Problem:
Once you find the line with "You are a GUI", output it and every line after it exactly, through the last line of the listing, but no pictures.

┌─ Given records

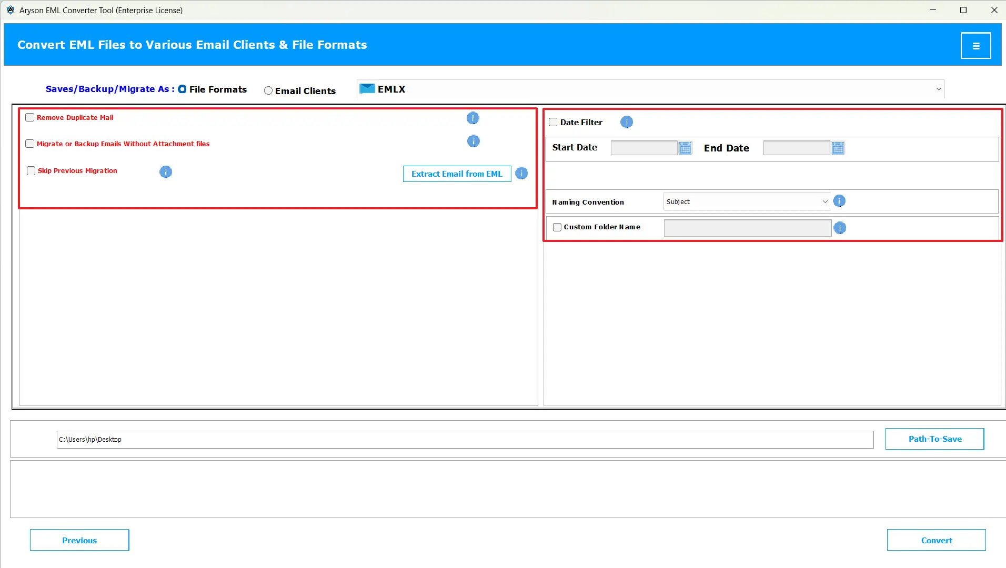
Task: Click the Path-To-Save button
Action: (x=934, y=439)
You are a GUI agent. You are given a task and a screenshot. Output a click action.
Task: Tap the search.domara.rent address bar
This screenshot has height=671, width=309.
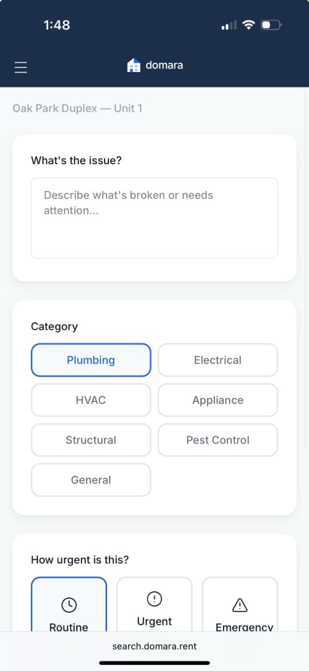tap(155, 646)
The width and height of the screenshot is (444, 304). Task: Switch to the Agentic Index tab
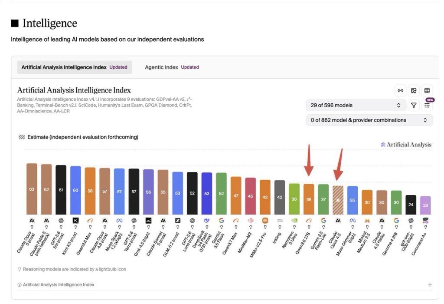tap(172, 67)
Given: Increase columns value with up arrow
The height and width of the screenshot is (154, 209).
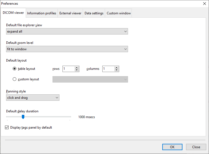Looking at the screenshot, I should 116,67.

└─

Exercise response:
You are a GUI agent. You are given a task and a screenshot. Output a click action.
Task: Tap the search.domara.rent address bar
This screenshot has height=671, width=309.
tap(155, 646)
The width and height of the screenshot is (444, 304). Task: Switch to the Agentic Index tab
tap(172, 67)
Given: Increase columns value with up arrow
The height and width of the screenshot is (154, 209).
Looking at the screenshot, I should 116,67.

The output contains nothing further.